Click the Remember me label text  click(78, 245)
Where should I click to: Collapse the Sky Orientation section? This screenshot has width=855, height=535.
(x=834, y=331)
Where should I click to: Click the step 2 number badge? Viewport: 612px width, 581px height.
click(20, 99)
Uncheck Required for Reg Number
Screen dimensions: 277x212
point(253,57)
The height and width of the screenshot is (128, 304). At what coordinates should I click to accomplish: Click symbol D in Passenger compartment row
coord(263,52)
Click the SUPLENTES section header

^^^^^^^^

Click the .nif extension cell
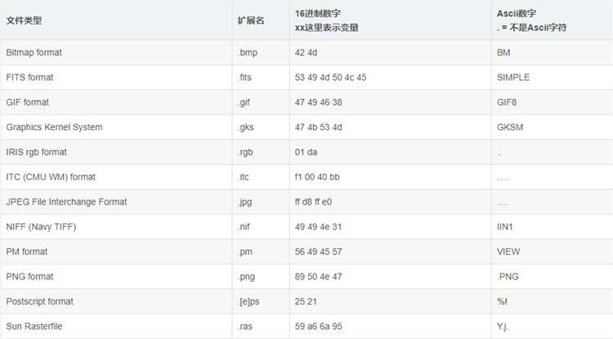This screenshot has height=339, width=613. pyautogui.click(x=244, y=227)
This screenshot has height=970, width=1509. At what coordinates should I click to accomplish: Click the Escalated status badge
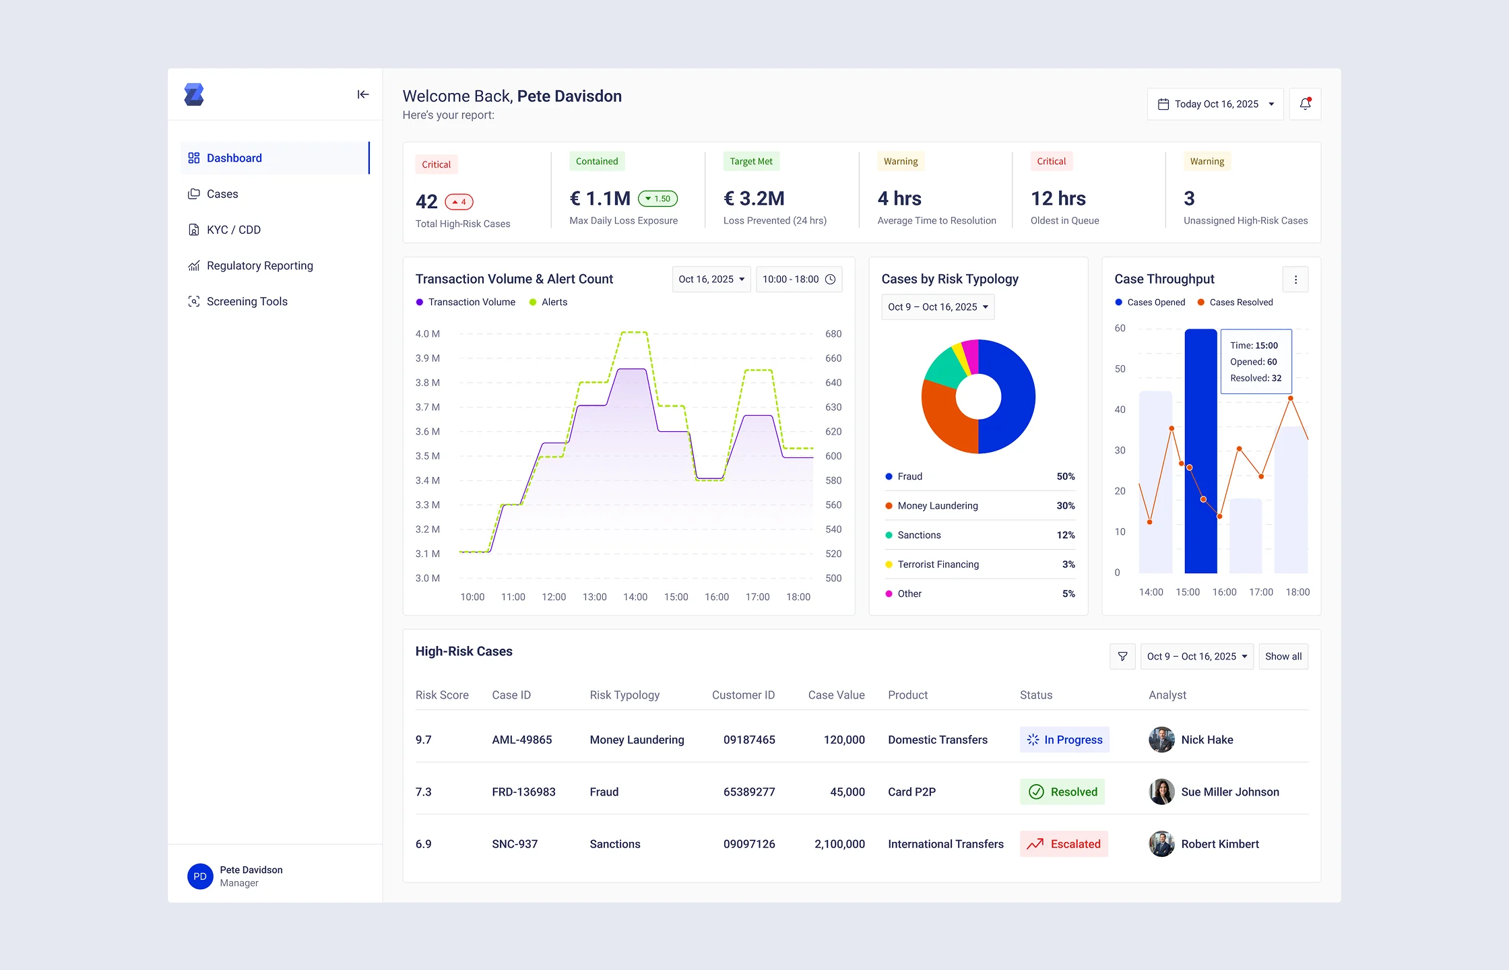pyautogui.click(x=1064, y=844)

^^^^^^^^

Rewrite the data above as a JSON list of strings, starting at the line that contains "The height and" and ending at the line that contains "Click the SUPLENTES section header", with both of those lines included. Make each line its own string, leave out blank lines, and cover only that stretch.

[
  "The height and width of the screenshot is (128, 304). At what coordinates should I click to accomplish: Click symbol D in Passenger compartment row",
  "coord(263,52)",
  "Click the SUPLENTES section header"
]